● WHAT IS REQUIRED: In the data below, begin at the line with "Given: Tap the 卖3 price 7.445" and stop after the line with "Open the File menu"; output those lines exactly and no pictures.

(Stored data entries)
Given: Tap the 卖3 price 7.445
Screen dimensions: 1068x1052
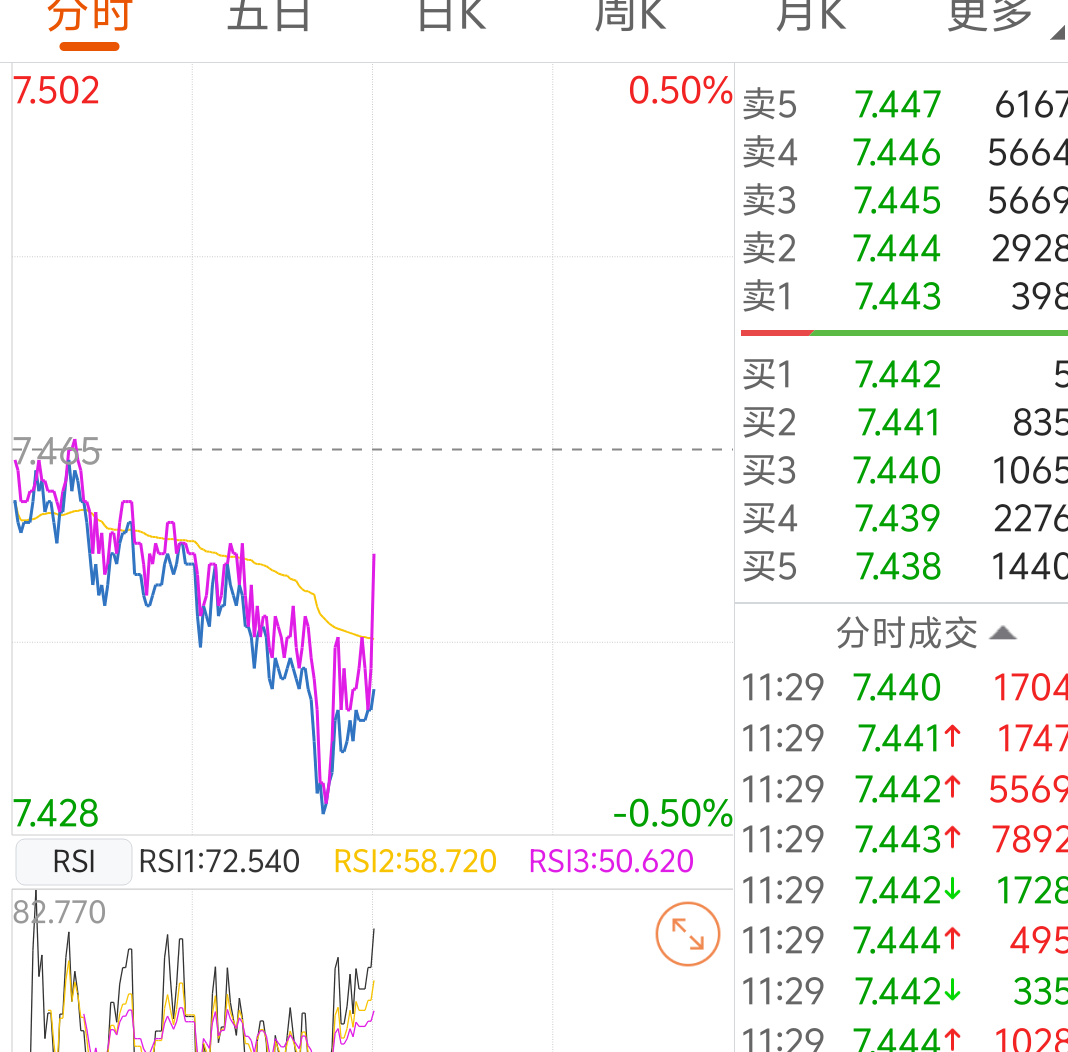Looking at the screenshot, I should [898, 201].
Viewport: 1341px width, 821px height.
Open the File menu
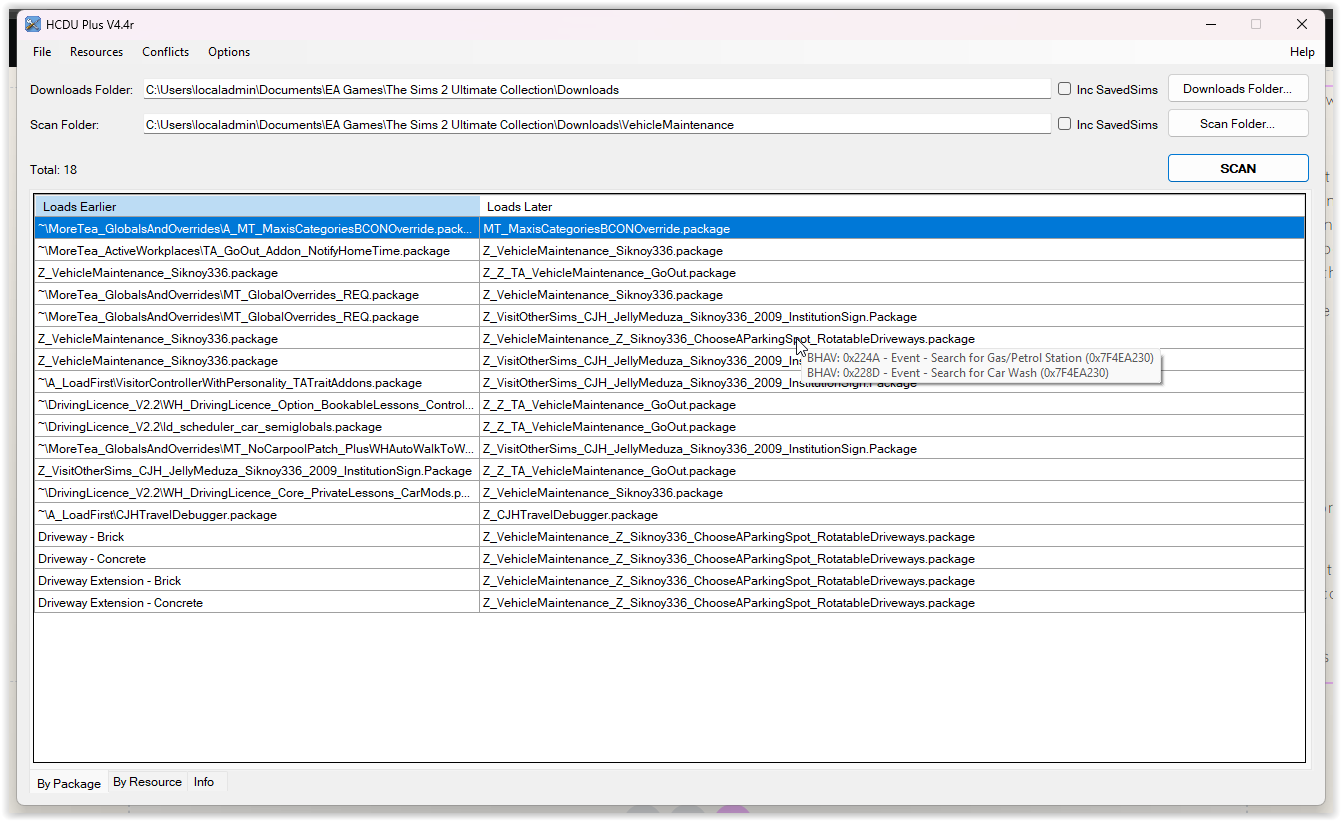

==

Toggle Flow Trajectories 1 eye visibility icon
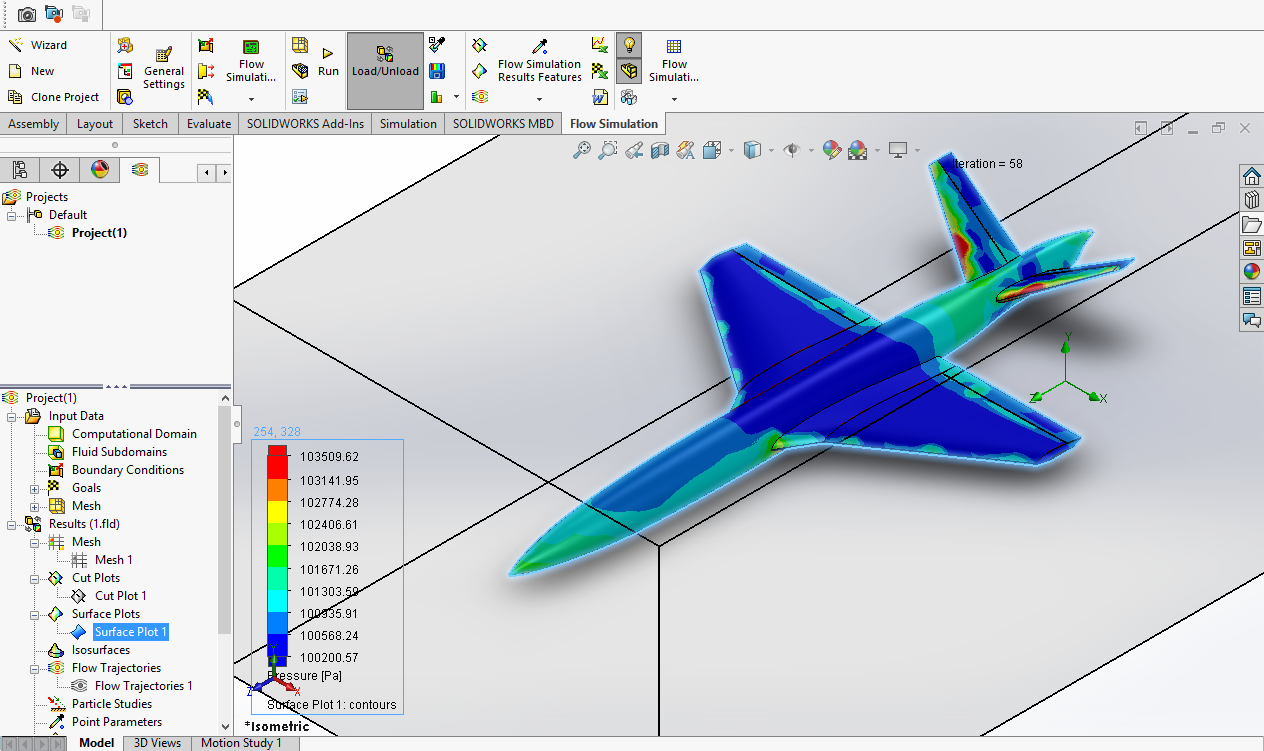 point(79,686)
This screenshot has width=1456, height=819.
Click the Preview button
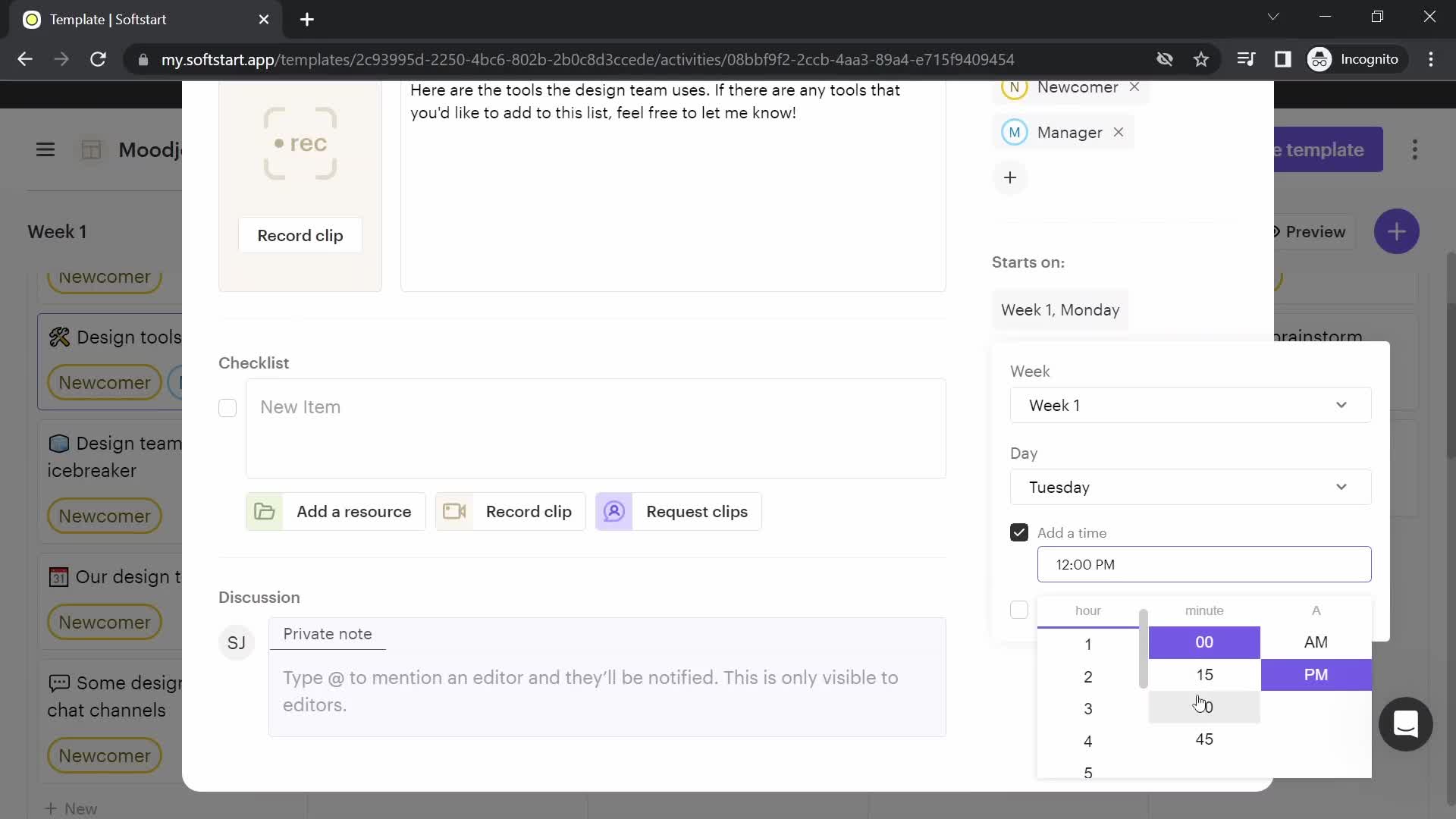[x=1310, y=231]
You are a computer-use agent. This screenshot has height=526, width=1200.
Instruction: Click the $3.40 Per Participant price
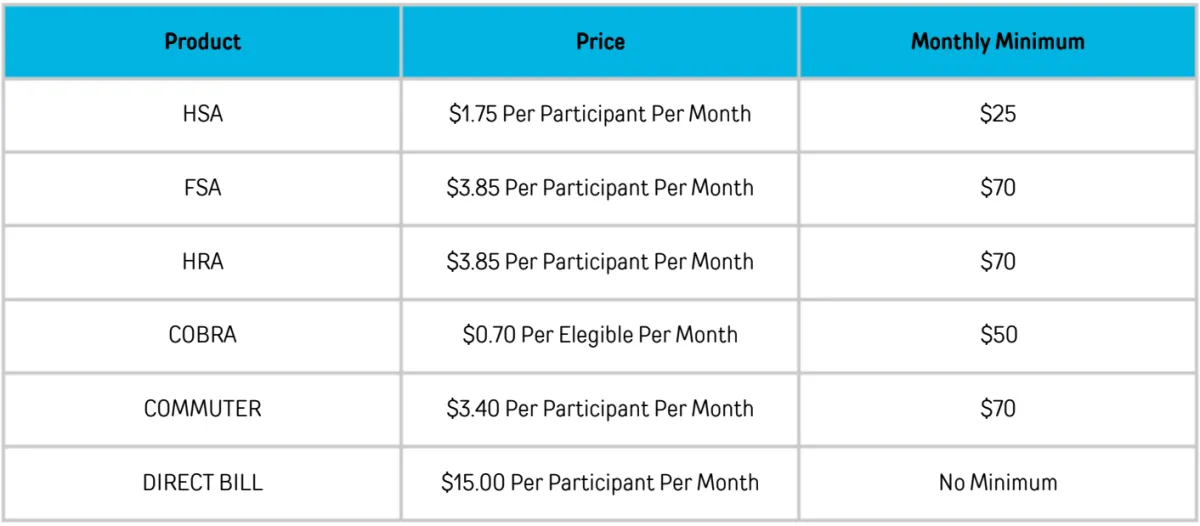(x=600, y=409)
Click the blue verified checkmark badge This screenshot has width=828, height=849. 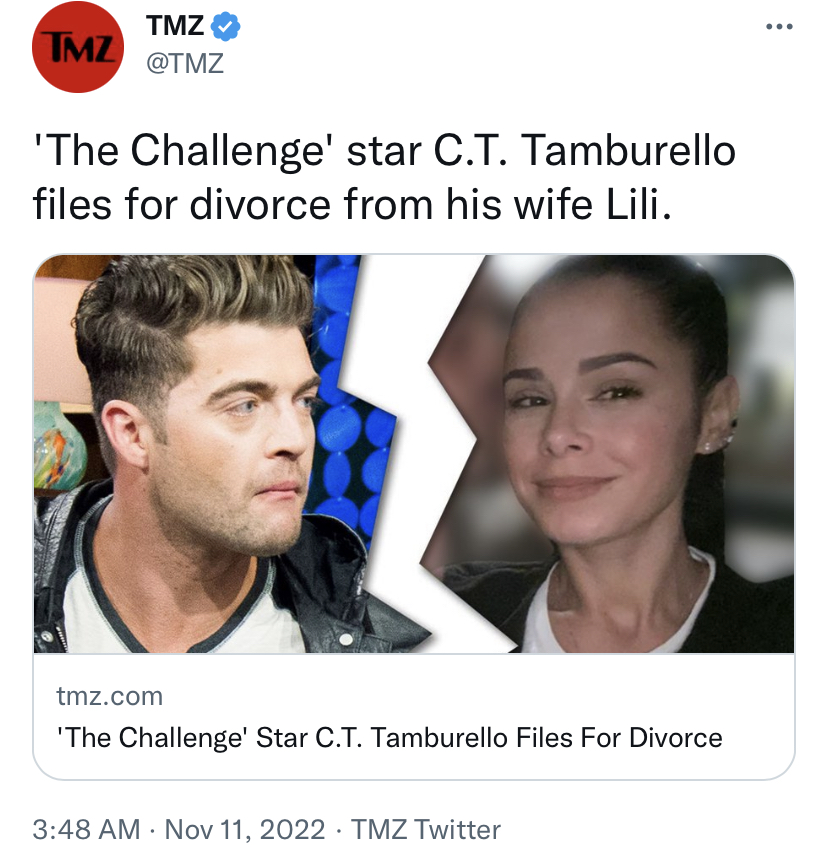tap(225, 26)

● THE COMPLETED TASK:
Given: Tap the 卖3 price 7.445
Screen dimensions: 1068x1052
Looking at the screenshot, I should [898, 201].
Viewport: 1341px width, 821px height.
Open the File menu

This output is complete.